▶ **PAGE TEXT**:
□ □ □ □

Oh I knew. It was the last CD in the spindle and I had no plans of buying any more.
I laugh when people think cds are old. They’re still the best form of digital physical media. Now I prefer analog media of course, but convenience and portability of digital is nice.
Compact Disc Digital Audio is difficult to improve upon in terms of quality. For day to day listening I’ll either use mp3 or FLAC but especially as the streaming services enshittify I’ll take my media on CD, thanks.
Both of my cars have CD players, I probably ought to burn some discs to listen to. I often drive in silence these days.
It depends, I believe actual tape keeps data usable way longer than CDs.
I mean, most likely any pirated ZX Spectrum software on old audio cassettes will work.
That’s so cool. I do a lot with audio tape (mostly 1/4" 7.5ips and 15ips), but never data tape.
CDs are geat, still burn them all the time. I have a Jellyfin server that hosts my digital music collection, but sometimes I may be going on a long drive without internet and CDs are unmatched for that. No battery, no internet requirement, and hold hundreds of hours of music in a a small book in my backseat.
We’re the same, you and I!

□ □ □ □

▶ **SOURCE INFORMATION**:
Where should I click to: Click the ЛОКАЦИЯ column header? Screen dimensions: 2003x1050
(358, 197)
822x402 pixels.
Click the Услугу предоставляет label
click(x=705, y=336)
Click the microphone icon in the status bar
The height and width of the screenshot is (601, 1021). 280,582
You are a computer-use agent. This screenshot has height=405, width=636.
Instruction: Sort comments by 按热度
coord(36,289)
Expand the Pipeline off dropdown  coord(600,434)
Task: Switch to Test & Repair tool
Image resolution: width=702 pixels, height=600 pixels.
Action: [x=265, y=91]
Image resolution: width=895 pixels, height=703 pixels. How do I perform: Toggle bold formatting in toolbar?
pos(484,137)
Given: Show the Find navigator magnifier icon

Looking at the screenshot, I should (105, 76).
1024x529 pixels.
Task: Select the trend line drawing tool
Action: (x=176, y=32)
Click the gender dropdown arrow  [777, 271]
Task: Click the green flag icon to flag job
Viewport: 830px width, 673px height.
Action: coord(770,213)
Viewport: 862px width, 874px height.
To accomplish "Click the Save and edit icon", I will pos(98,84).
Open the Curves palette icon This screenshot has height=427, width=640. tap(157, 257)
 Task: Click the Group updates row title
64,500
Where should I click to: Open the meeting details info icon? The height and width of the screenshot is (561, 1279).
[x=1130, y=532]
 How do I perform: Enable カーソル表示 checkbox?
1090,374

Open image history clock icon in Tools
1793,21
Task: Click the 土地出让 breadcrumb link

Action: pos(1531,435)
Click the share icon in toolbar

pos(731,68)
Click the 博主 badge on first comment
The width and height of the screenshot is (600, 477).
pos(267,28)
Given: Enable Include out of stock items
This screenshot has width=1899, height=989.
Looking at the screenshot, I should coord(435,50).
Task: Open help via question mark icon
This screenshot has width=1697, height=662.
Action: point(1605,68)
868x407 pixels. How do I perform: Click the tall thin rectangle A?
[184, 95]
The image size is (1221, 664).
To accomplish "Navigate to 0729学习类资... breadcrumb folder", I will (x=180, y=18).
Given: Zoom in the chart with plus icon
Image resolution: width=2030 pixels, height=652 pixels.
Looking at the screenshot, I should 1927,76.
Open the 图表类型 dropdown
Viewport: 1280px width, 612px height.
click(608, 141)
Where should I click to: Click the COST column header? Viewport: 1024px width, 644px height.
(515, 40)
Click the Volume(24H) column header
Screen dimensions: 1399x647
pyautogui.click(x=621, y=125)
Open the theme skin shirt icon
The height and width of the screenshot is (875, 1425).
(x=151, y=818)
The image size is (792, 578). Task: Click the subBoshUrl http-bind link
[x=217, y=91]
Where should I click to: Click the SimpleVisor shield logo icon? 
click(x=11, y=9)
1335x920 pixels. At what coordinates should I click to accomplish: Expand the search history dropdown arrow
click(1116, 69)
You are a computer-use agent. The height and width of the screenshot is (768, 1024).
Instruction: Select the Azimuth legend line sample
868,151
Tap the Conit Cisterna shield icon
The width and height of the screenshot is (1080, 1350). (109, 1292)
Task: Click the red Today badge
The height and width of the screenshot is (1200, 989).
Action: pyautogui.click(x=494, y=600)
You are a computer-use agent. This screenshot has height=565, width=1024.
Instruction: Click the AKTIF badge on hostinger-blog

□ □ □ □

▶ **CHECK YOUR UNDERSTANDING**:
[A] Extract the portion of the CD discussion between "Compact Disc Digital" and "cassettes will work.", inclusive.
[B] Answer these from the CD discussion.
(i) Which two formats does one commenter use for day-to-day listening?
(ii) What kind of server hosts one commenter's digital music collection?
(iii) At what two speeds does one commenter work with audio tape?
The listing is separate material, apart from the CD discussion.

▶ **SOLUTIONS BY TASK**:
[A]
Compact Disc Digital Audio is difficult to improve upon in terms of quality. For day to day listening I’ll either use mp3 or FLAC but especially as the streaming services enshittify I’ll take my media on CD, thanks.
Both of my cars have CD players, I probably ought to burn some discs to listen to. I often drive in silence these days.
It depends, I believe actual tape keeps data usable way longer than CDs.
I mean, most likely any pirated ZX Spectrum software on old audio cassettes will work.

[B]
(i) mp3 or FLAC
(ii) A Jellyfin server
(iii) 7.5ips and 15ips